In R, I'm trying to row-bind several identity matrices into 1 giant matrix using the code below:
> X <- 4
> Y <- 3
> block1 <- diag(X)
> for(x in 2:Y) {
> block1 <- cbind(block1,diag(X))
> }
Should look like this:
[,1] [,2] [,3] [,4] [,5] [,6] [,7] [,8] [,9] [,10] [,11] [,12]
[1,] 1 0 0 0 1 0 0 0 1 0 0 0
[2,] 0 1 0 0 0 1 0 0 0 1 0 0
[3,] 0 0 1 0 0 0 1 0 0 0 1 0
[4,] 0 0 0 1 0 0 0 1 0 0 0 1
I feel like there is a cleaner and less memory taxing way to do this. Truth is my X is in the several thousands and Y is in the 20s so generating the matrix 'from scratch' without using these replacements in the for-loop would be preferred because I'm getting memory blockages. I tried looking at bdiag()
in the Matrix
package but that function isn't exactly what I want.
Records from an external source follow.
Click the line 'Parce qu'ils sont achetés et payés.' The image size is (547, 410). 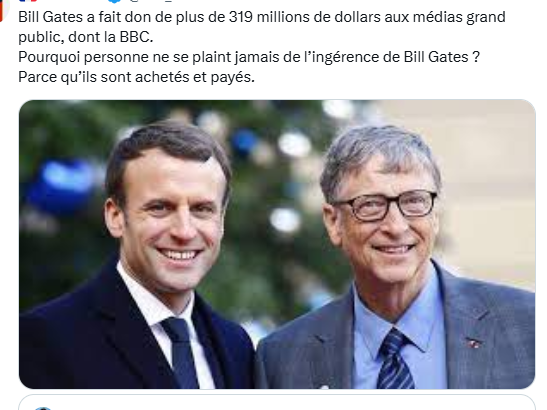136,77
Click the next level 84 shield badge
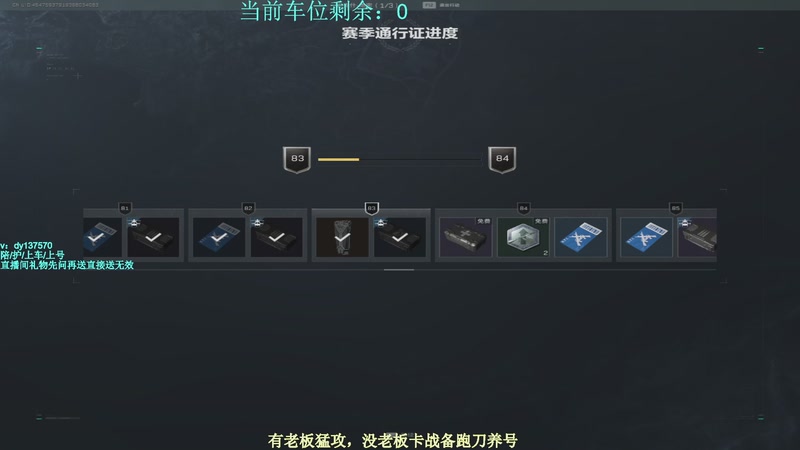The height and width of the screenshot is (450, 800). pos(502,160)
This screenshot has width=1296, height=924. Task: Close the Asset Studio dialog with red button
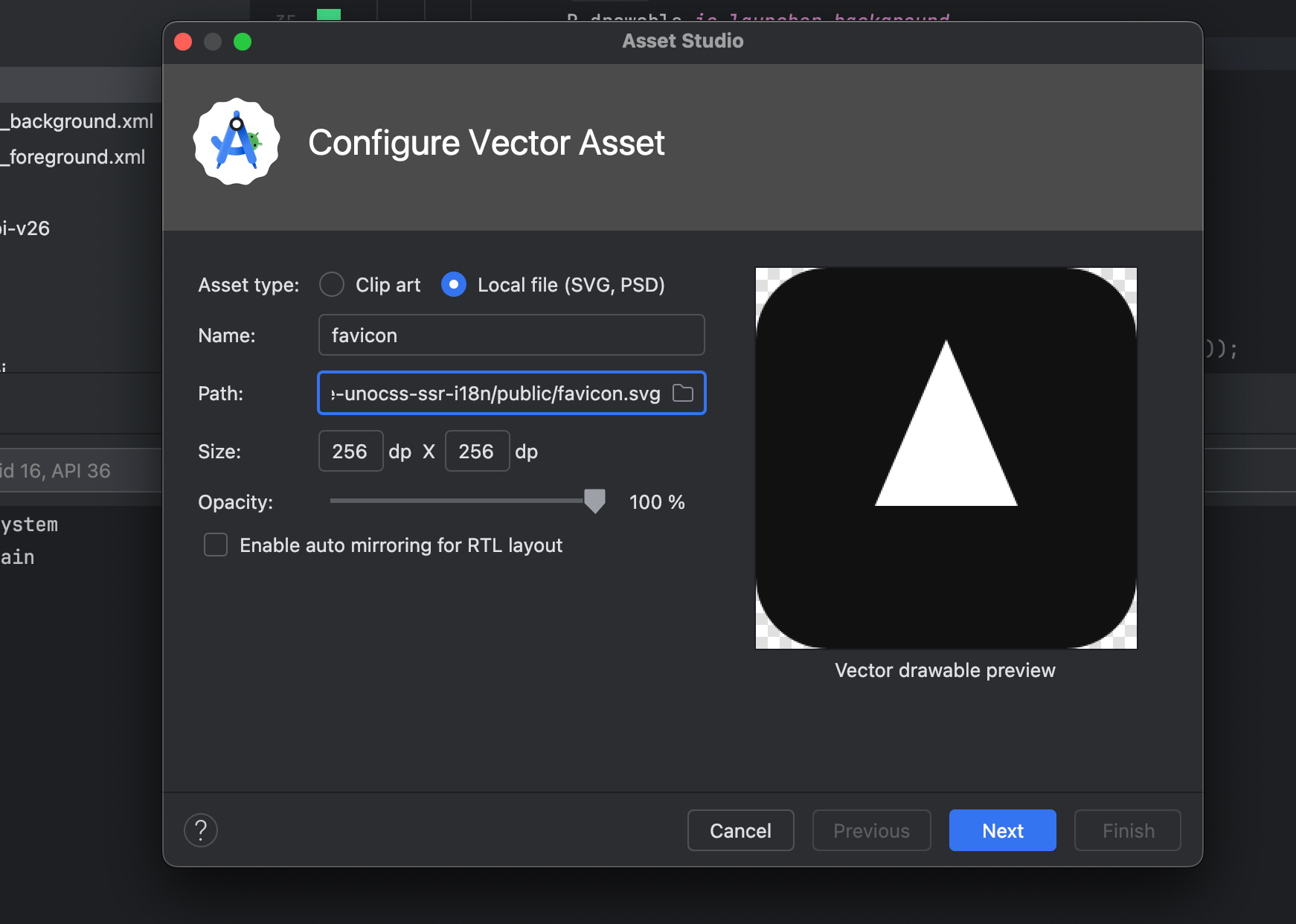[x=183, y=42]
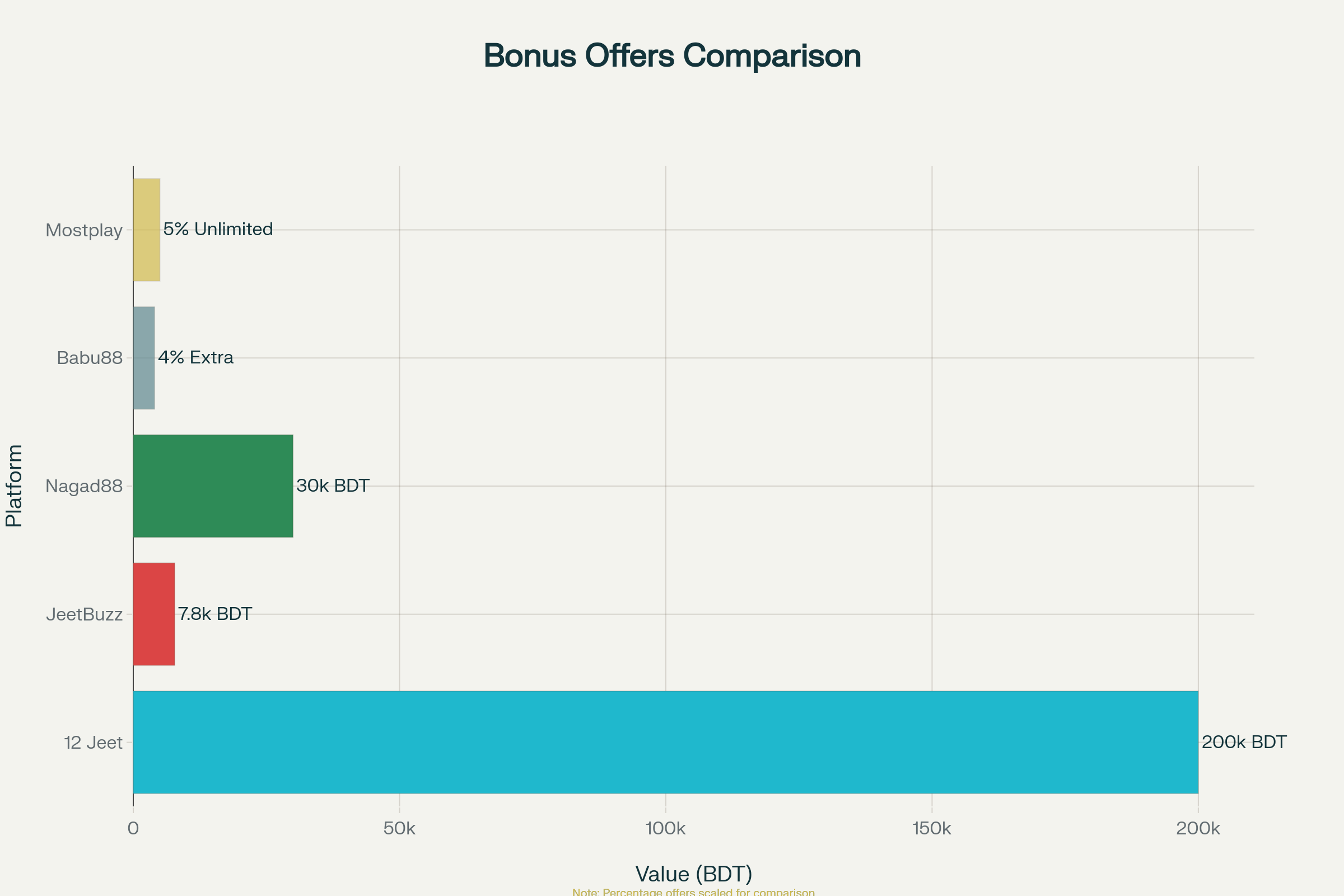Image resolution: width=1344 pixels, height=896 pixels.
Task: Click the 100k x-axis tick label
Action: tap(665, 828)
So is there a function that would do this 'from scratch'?
EDIT:
Users were kind enough to suggest I look into 'sparse Matrices.' I came across the SparseM
package and am 99% there. I simply use the as.matrix.csr
function to convert my matrices into CSR
format and together with both cbind.matrix.csr
and rbind.matrix.csr
I can efficiently get all the matrices I need. Now the issue is when I try to use it in a Linear Programming solver (Rsymphony
) I have to use as.matrix()
to convert the CSR matrix back to normal and it's still giving me a memory issue.